Friday, May 29, 2009

The Crying Tree

Imagine yourself in the early 1970's. A time when bell bottoms, mini skirts and platform shoes ruled the fashion world. The birth of Aerosmith, Kiss and the Ramones took center stage in the music world. A time of political awakening. Now imagine yourself knowing nothing about this and living in an isolated town in Oregon. You are living what appears to be the American dream – married, two kids (one boy, one girl), etc.... But, then tragedy strikes and what you love most in the world is taken from you. Your only son is brutally murdered in your home.

How do you cope? How do you go on living? What kind of a life do you have? Can there be justice?

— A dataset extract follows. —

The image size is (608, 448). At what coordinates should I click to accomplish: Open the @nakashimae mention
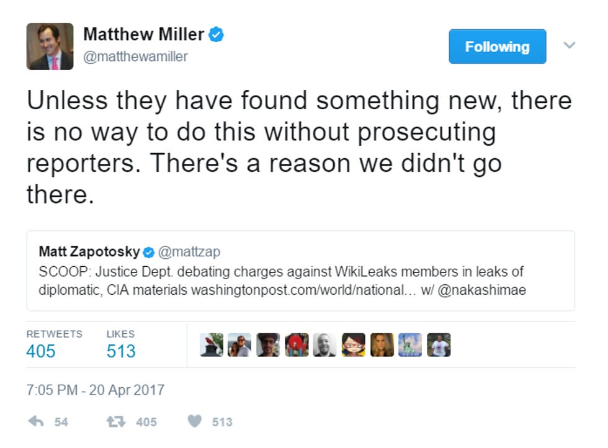[482, 290]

In The Crying Tree, we are witness to one family's struggle to survive. We share their grief and feel their desperation. We observe as they become bitter and frustrated with one another - they become strangers. There is forgiveness. There are secrets. There are sins of commission and sins of omission. When these are brought to the forefront, we see the unbreakable bonds of family surface.

Ms. Rakha is a wonderful story teller. She was able to hold my attention until the end. I wanted to know how things would work out. The characters were sympathetic including the murderer. This is a tragic novel; however, it is also one of love, forgiveness and redemption. I recommend to those searching for a new voice. A good book for book clubs.

Thank you Shelf Awareness and Random House for this copy.